Aug 13, 2013 11:45 PM by Zach Thaxton
The Colorado Department of Transportation is adopting an immediate policy of closing U.S. Highway 24 between the Cave of the Winds and Cascade every time a Flash Flood Warning is issued for the southern portion of the Waldo Canyon Fire burn scar which drains toward the highway.
The policy was decided upon Monday in a meeting of CDOT executives and supervisors, according to CDOT spokesman Bob Wilson. The move comes in the wake of two major flood events along the highway just west of Cave of the Winds. The most recent incident on August 9 led to the death of a Teller County man. Highway 24 will remain closed in both directions for the duration of any Flash Flood Warning for the southern portion of the burn scar, but CDOT spotters placed throughout the Ute Pass corridor can also call for the highway's closure without a Flash Flood Warning if they believe there is the threat of water, rocks, mud, or debris flowing onto the highway. Friday's deadly rockslide happened while the area was still under a Flash Flood Watch. By the time the Flash Flood Warning was issued, debris was already on the highway.

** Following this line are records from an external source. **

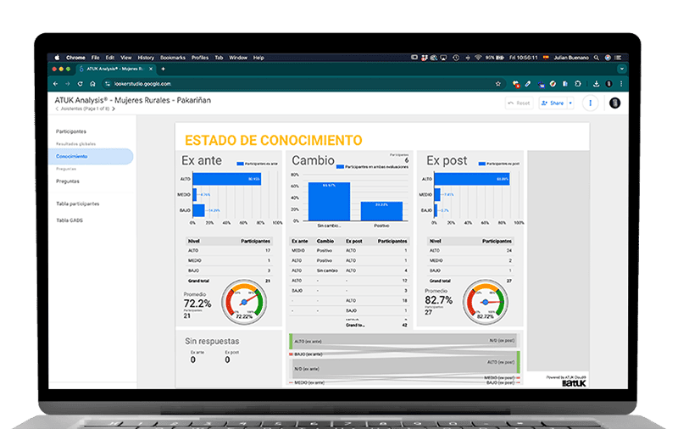Open the Chrome extensions puzzle icon
Image resolution: width=678 pixels, height=429 pixels.
(x=576, y=84)
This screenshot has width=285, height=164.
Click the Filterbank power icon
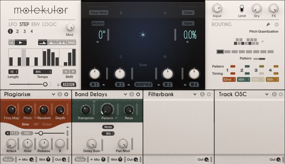point(209,94)
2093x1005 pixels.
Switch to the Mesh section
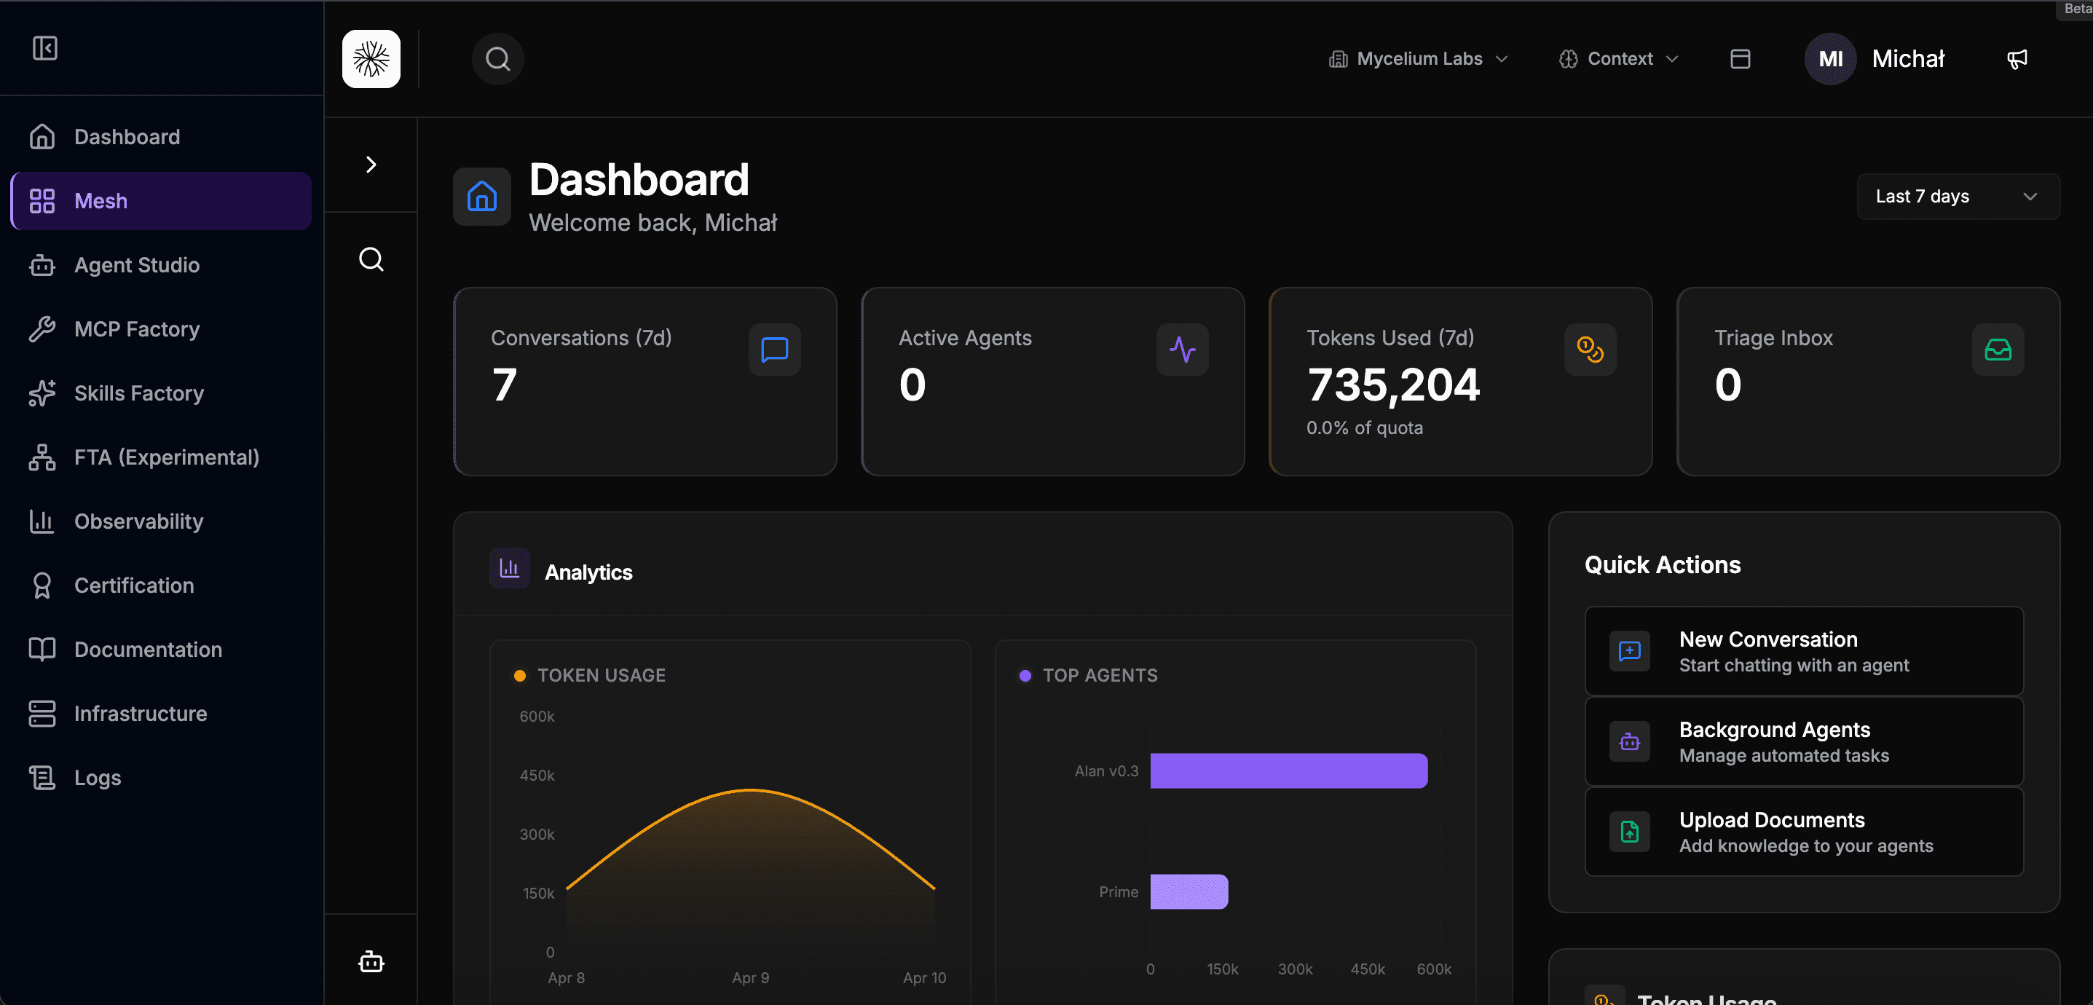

The first implementation of the new policy went into effect Tuesday afternoon at around 3:15 when heavy rain began falling on Highway 24 between Cave of the Winds and Cascade. Although the burn area was only under a Flash Flood Watch, CDOT crews in the canyon determined the threat of debris flowing or falling onto the highway was significant enough to close the highway. No flooding occurred and the highway reopened after approximately 30 minutes.
Many Highway 24 commuters seem to appreciate the abundance of caution. "I got caught in the last one last Friday," said David Walters of Woodland Park. "I was at Cascade when they closed it and it was pretty scary, so I'd rather not get stuck in the flood again." Lynne Myron of Chipita Park now brings her dogs with her anytime she has to drive down the pass after getting stuck in one highway closure that kept her from her home and kept her dogs locked up for 12 hours. "While it truly, truly is not fun and sucks for those residents who live up there, for the general mass populace, I think it is necessary," Myron said. Dominic Slaven of Cascade, however, says the move comes too late, especially since one life has already been lost and dozens of vehicles have been damaged or destroyed by flash flooding. He narrowly missed being caught in Friday's rockslide. "When I saw how much water was already coming down, I knew it should've already been closed," Slaven said. "They waited way too long to close it that night."
Wilson says the new policy will remain in place until October 1, which is generally considered the end of the rainy season.